The success of the Classical Symphony in 1918 might have kept him in Russia but he couldn’t keep on writing period pieces like that and, anyway, in the new Soviet state musical life was in disarray. In the West, on the other hand, he could hope for support from the all-powerful Sergei Diaghilev, who duly commissioned his Buffoon, Pas d’acier and Prodigal Son for the Ballets Russes in Paris. He was able to secure a production of his opera The Love for Three Oranges in Chicago and he was in such demand as a pianist that he was moved to write the brilliant Third Piano Concerto and the scarcely less attractive Fifth to add to his concert repertoire.

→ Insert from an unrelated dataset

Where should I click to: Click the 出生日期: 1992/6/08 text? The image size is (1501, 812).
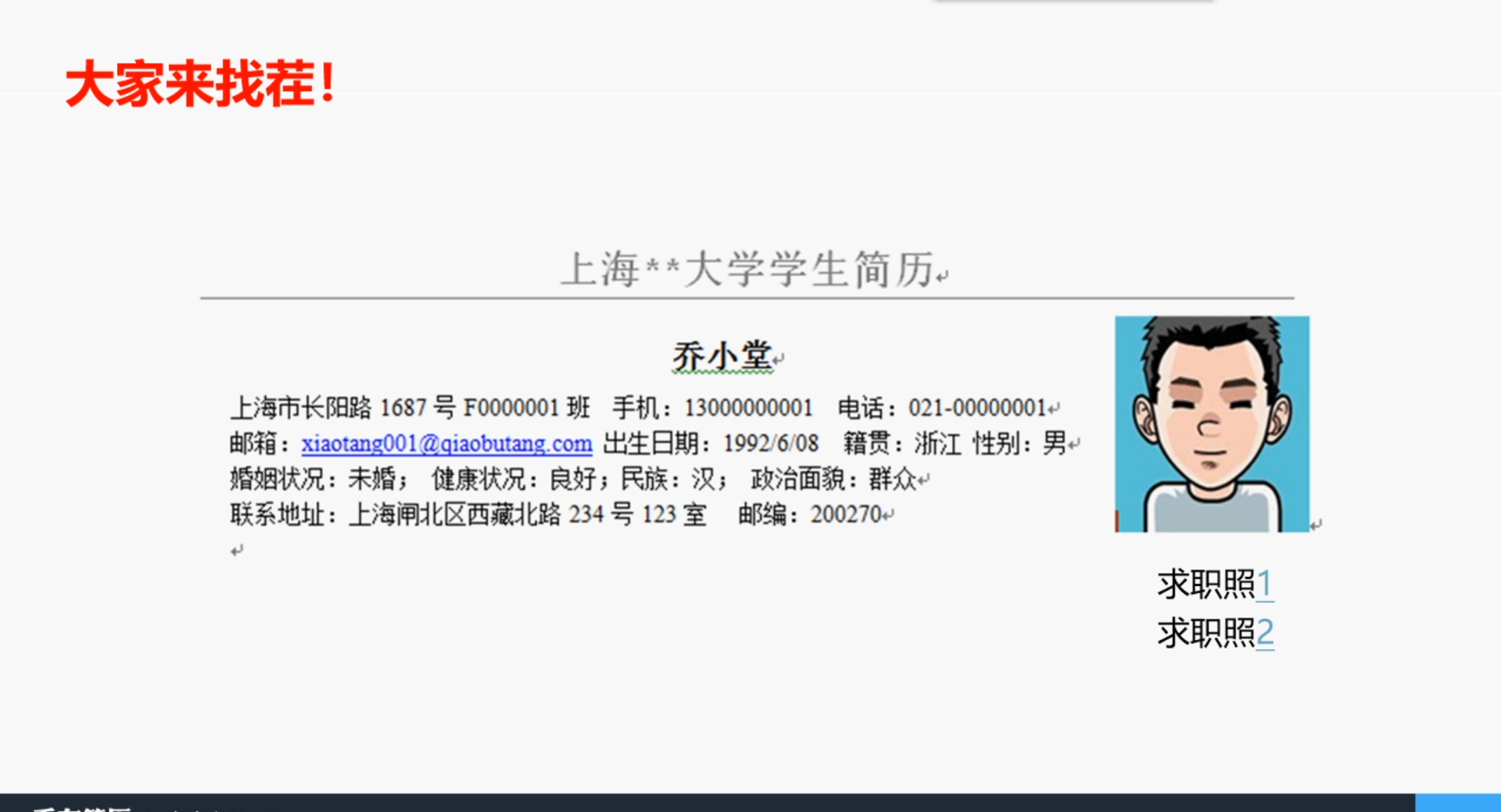click(711, 444)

It is true that before he returned to Russia, Prokofiev’s music was becoming more accessible in style and his incomparable gift for melody more and more apparent, as his film score for Lieutenant Kijé clearly confirmed. But neither this development nor an extensive series of frankly conformist cantatas and nationalist choral works nor even the award of a Stalin Prize was enough to preserve him from severe criticism from the Union of Soviet Composers and its Communist Party masters. Official opposition to his operas, War and Peace above all, was particularly distressing for him.
However, the positive aspect of Prokofiev’s boundless egotism - painfully demonstrated by the abandonment of his politically suspect Spanish-born wife Lina Llubera for the politically influential Mira Mendelson - was his unshakable self-confidence and indefatigable creative energy. Romeo and Juliet, the greatest of all modern full-length ballet scores, Peter and the Wolf, one of the most popular of all children’s entertainments, the Alexander Nevsky film score, a classic of its kind, the Fifth, Sixth and Seventh Symphonies, the last four Piano Sonatas - to mention only some of the most successful - were all products of Prokofiev’s Soviet period. In spite of the ill health he experienced in the last thirteen years of his life, he kept on composing almost to the end.

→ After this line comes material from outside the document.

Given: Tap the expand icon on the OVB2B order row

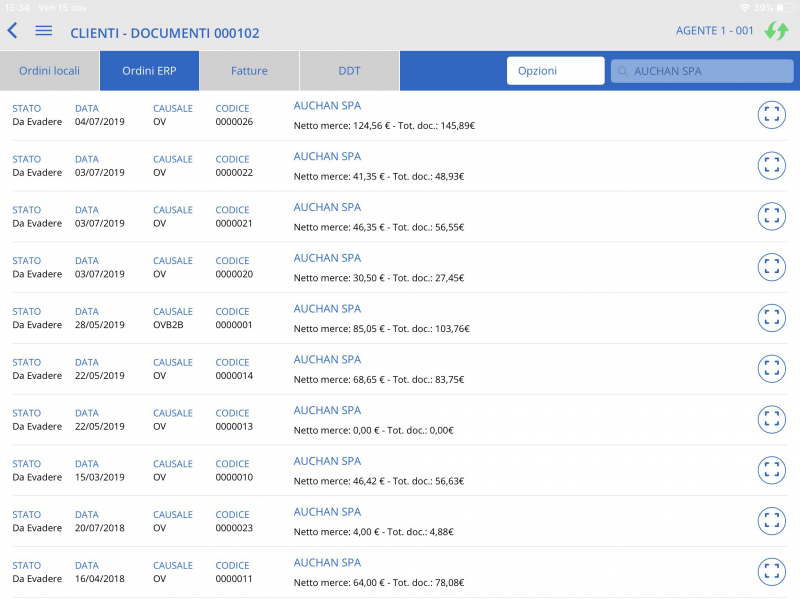Looking at the screenshot, I should (771, 318).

Unlike Shostakovich, Prokofiev did not have the good fortune to outlive Joseph Stalin: they died on the same day.
Further reading
Prokofiev, Sergei: Prokofiev by Prokofiev (Macdonald 1979)
Robinson, Harlow: Sergei Prokofiev (Robert Hale, 1987)
Further listening
Classical Symphony: Scottish National Orchestra/Neeme Järvi (with Symphony No.4 revised 1947 version - Chandos CHAN8400)
Piano Concerto No.3: Martha Argerich, Berlin Philharmonic/Claudio Abbado (with Ravel Piano Concerto in G and Gaspard de la Nuit - DG 447 438-2GOR)
Romeo and Juliet (complete): Kirov Orchestra/Valery Gergiev (Philips 432 166-2)
From Gerald Larner’s files: “biog”
I can never understand why Prokofiev went back to live in Russia in 1936.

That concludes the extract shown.